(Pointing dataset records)
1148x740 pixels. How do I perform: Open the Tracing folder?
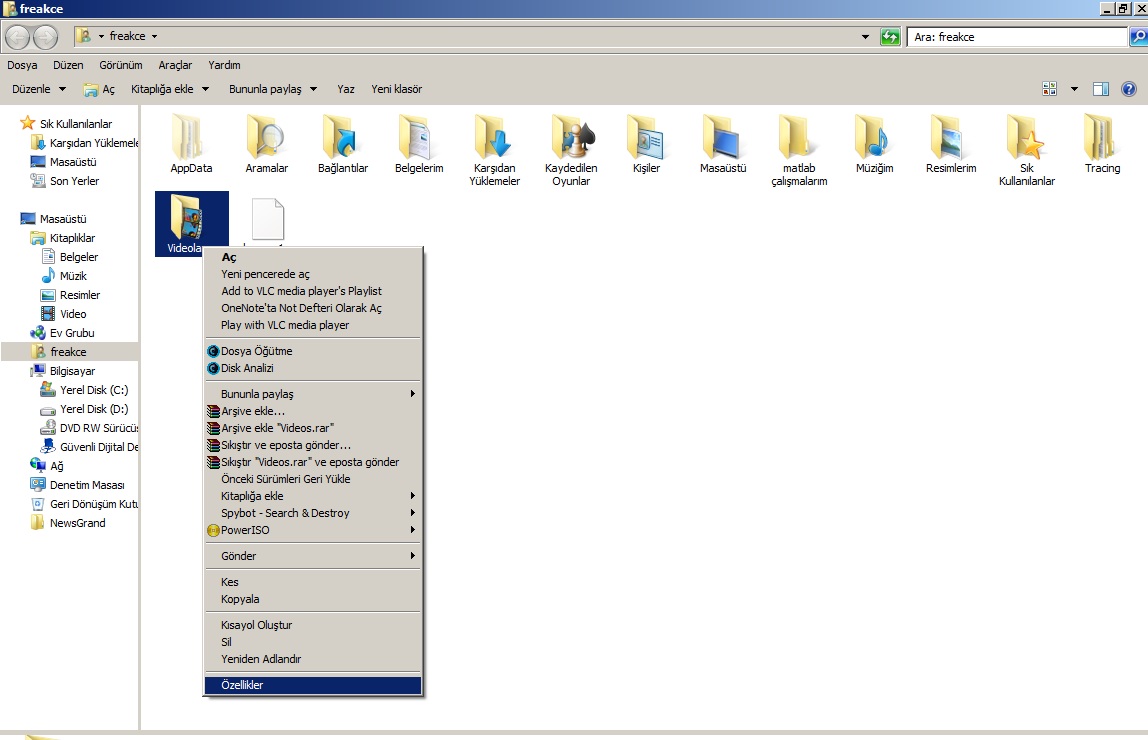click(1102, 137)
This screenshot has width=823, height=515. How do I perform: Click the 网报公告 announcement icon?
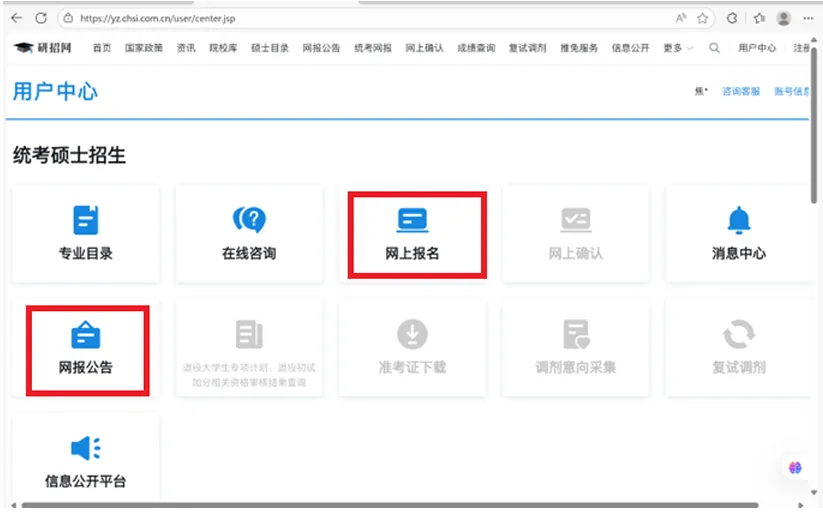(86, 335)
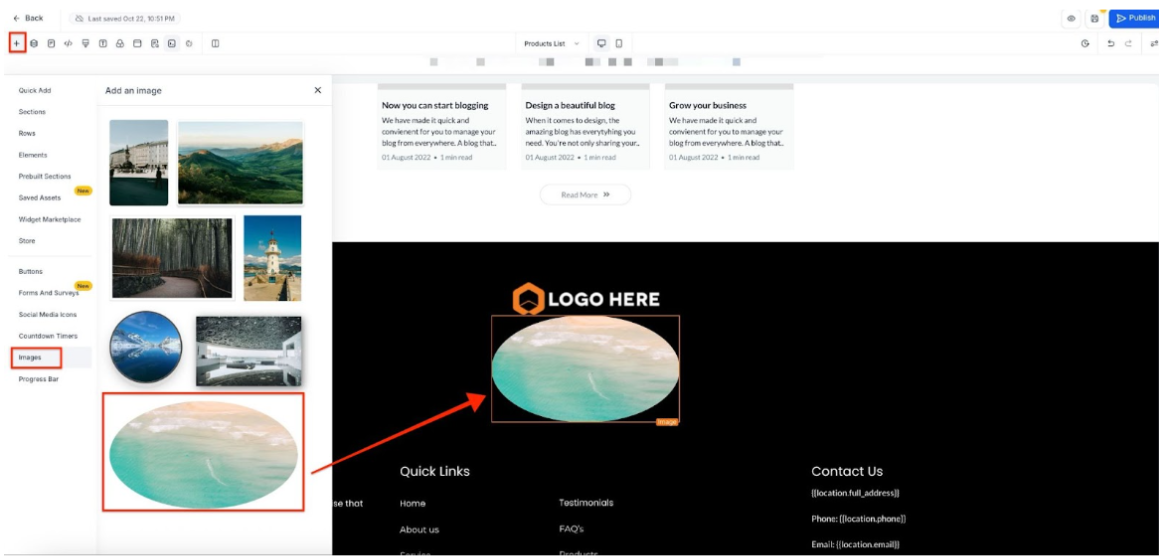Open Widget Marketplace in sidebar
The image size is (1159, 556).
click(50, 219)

-- Task description --
Rewrite the listing with every instance of "How do I perform" changed to "How can I carry out" and everything else left unchanged. Leave the pictures out of your answer.

-- The reply --
1148x740 pixels. How can I carry out: Open the Tracing folder?
click(1102, 137)
This screenshot has width=823, height=515. How can I carry out: Click the 网报公告 announcement icon?
(86, 335)
Open Widget Marketplace in sidebar
The image size is (1159, 556).
click(50, 219)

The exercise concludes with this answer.